**About this exercise**
Please print every line from the one containing "Accept (391, 1318)" through the last line of the records below, exactly as written and nothing more.

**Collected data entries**
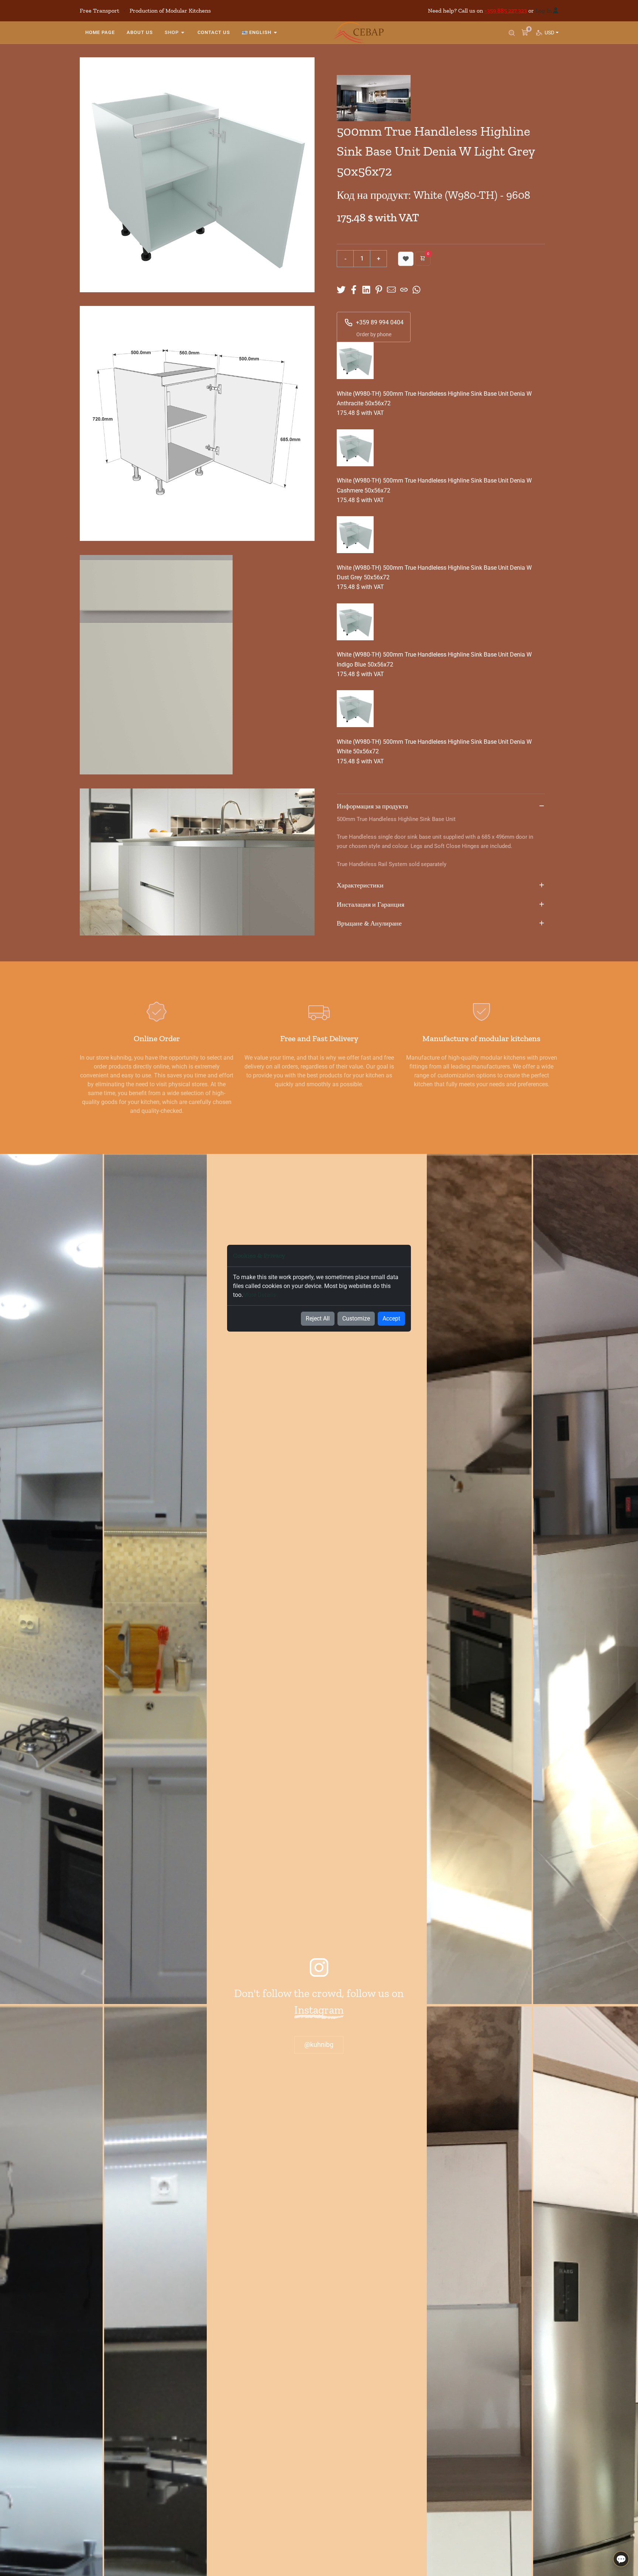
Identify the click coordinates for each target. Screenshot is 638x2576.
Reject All (318, 1318)
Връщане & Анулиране (369, 923)
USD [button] (551, 32)
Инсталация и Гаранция (370, 904)
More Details (259, 1294)
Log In (543, 10)
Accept (391, 1318)
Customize (356, 1318)
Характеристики (360, 885)
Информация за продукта (372, 806)
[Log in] (555, 10)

**Response below**
Accept (391, 1318)
Customize (356, 1318)
Характеристики (360, 885)
Информация за продукта (372, 806)
[Log in] (555, 10)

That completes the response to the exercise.